#### Information given
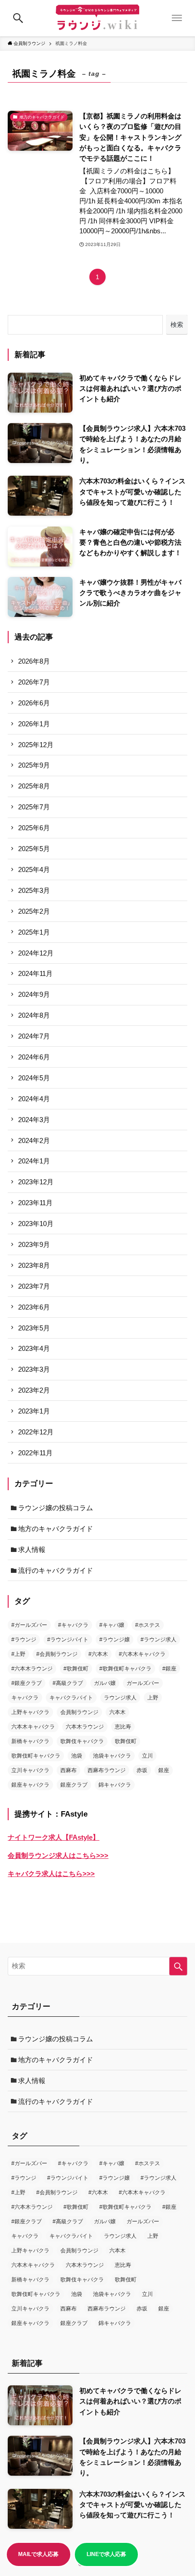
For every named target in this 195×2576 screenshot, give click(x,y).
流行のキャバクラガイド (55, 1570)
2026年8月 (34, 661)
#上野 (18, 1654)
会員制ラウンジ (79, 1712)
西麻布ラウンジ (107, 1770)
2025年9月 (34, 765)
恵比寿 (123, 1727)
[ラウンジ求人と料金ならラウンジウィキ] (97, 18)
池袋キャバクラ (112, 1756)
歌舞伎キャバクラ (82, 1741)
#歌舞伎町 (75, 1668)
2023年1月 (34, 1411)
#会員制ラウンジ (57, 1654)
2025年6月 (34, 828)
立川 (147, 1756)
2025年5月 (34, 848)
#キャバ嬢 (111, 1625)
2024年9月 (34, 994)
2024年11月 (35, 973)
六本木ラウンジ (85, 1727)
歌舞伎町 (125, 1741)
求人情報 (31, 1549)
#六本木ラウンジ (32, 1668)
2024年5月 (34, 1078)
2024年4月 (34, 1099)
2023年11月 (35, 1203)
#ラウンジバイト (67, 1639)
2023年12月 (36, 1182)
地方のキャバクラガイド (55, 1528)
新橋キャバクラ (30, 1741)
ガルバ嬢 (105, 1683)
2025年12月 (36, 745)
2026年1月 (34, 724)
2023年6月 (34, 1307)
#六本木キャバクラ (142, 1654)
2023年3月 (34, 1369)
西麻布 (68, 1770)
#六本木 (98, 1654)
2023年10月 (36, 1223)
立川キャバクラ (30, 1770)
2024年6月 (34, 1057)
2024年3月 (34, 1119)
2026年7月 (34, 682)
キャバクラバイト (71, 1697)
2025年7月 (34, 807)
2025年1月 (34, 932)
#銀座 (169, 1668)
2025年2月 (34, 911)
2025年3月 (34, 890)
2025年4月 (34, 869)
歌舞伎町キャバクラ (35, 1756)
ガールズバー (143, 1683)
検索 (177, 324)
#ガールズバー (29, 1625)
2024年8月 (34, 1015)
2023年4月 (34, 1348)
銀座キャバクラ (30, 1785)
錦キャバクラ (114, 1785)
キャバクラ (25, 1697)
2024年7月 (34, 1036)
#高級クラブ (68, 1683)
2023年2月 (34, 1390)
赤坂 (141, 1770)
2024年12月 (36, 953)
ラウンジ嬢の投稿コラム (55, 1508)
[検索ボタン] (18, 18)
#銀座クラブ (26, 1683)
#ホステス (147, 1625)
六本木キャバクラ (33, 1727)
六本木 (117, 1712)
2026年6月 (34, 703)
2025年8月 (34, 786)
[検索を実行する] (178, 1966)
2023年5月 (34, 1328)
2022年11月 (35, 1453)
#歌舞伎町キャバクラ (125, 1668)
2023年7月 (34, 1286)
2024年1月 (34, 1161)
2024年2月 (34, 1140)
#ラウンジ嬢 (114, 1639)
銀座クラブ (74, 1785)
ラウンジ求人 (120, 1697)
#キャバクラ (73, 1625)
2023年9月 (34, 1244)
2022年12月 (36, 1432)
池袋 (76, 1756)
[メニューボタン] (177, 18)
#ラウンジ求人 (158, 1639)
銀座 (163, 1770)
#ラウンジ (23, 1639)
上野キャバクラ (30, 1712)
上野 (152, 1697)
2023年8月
########
> [Assignment] Copy every line above word for word and exclude the pictures.

> [Written reply]
For every named target in this 195×2576 screenshot, give click(x,y).
流行のキャバクラガイド (55, 1570)
2026年8月 (34, 661)
#上野 (18, 1654)
会員制ラウンジ (79, 1712)
西麻布ラウンジ (107, 1770)
2025年9月 (34, 765)
恵比寿 (123, 1727)
[ラウンジ求人と料金ならラウンジウィキ] (97, 18)
池袋キャバクラ (112, 1756)
歌舞伎キャバクラ (82, 1741)
#歌舞伎町 (75, 1668)
2023年1月 (34, 1411)
#会員制ラウンジ (57, 1654)
2025年6月 (34, 828)
立川 (147, 1756)
2025年5月 (34, 848)
#キャバ嬢 (111, 1625)
2024年9月 (34, 994)
2024年11月 (35, 973)
六本木ラウンジ (85, 1727)
歌舞伎町 (125, 1741)
求人情報 (31, 1549)
#六本木ラウンジ (32, 1668)
2024年5月 (34, 1078)
2024年4月 (34, 1099)
2023年11月 (35, 1203)
#ラウンジバイト (67, 1639)
2023年12月 (36, 1182)
地方のキャバクラガイド (55, 1528)
新橋キャバクラ (30, 1741)
ガルバ嬢 (105, 1683)
2025年12月 (36, 745)
2026年1月 (34, 724)
2023年6月 (34, 1307)
#六本木キャバクラ (142, 1654)
2023年3月 (34, 1369)
西麻布 (68, 1770)
#六本木 (98, 1654)
2023年10月 (36, 1223)
立川キャバクラ (30, 1770)
2024年6月 (34, 1057)
2024年3月 (34, 1119)
2026年7月 (34, 682)
キャバクラバイト (71, 1697)
2025年7月 (34, 807)
2025年1月 (34, 932)
#銀座 (169, 1668)
2025年2月 (34, 911)
2025年3月 (34, 890)
2025年4月 (34, 869)
歌舞伎町キャバクラ (35, 1756)
ガールズバー (143, 1683)
検索 (177, 324)
#ガールズバー (29, 1625)
2024年8月 (34, 1015)
2023年4月 (34, 1348)
銀座キャバクラ (30, 1785)
錦キャバクラ (114, 1785)
キャバクラ (25, 1697)
2024年7月 (34, 1036)
#高級クラブ (68, 1683)
2023年2月 (34, 1390)
赤坂 (141, 1770)
2024年12月 (36, 953)
ラウンジ嬢の投稿コラム (55, 1508)
[検索ボタン] (18, 18)
#銀座クラブ (26, 1683)
#ホステス (147, 1625)
六本木キャバクラ (33, 1727)
六本木 (117, 1712)
2026年6月 (34, 703)
2025年8月 (34, 786)
[検索を実行する] (178, 1966)
2023年5月 (34, 1328)
2022年11月 (35, 1453)
#歌舞伎町キャバクラ (125, 1668)
2023年7月 (34, 1286)
2024年1月 (34, 1161)
2024年2月 (34, 1140)
#ラウンジ嬢 (114, 1639)
銀座クラブ (74, 1785)
ラウンジ求人 (120, 1697)
#キャバクラ (73, 1625)
2023年9月 (34, 1244)
2022年12月 (36, 1432)
池袋 (76, 1756)
[メニューボタン] (177, 18)
#ラウンジ求人 (158, 1639)
銀座 (163, 1770)
#ラウンジ (23, 1639)
上野キャバクラ (30, 1712)
上野 (152, 1697)
2023年8月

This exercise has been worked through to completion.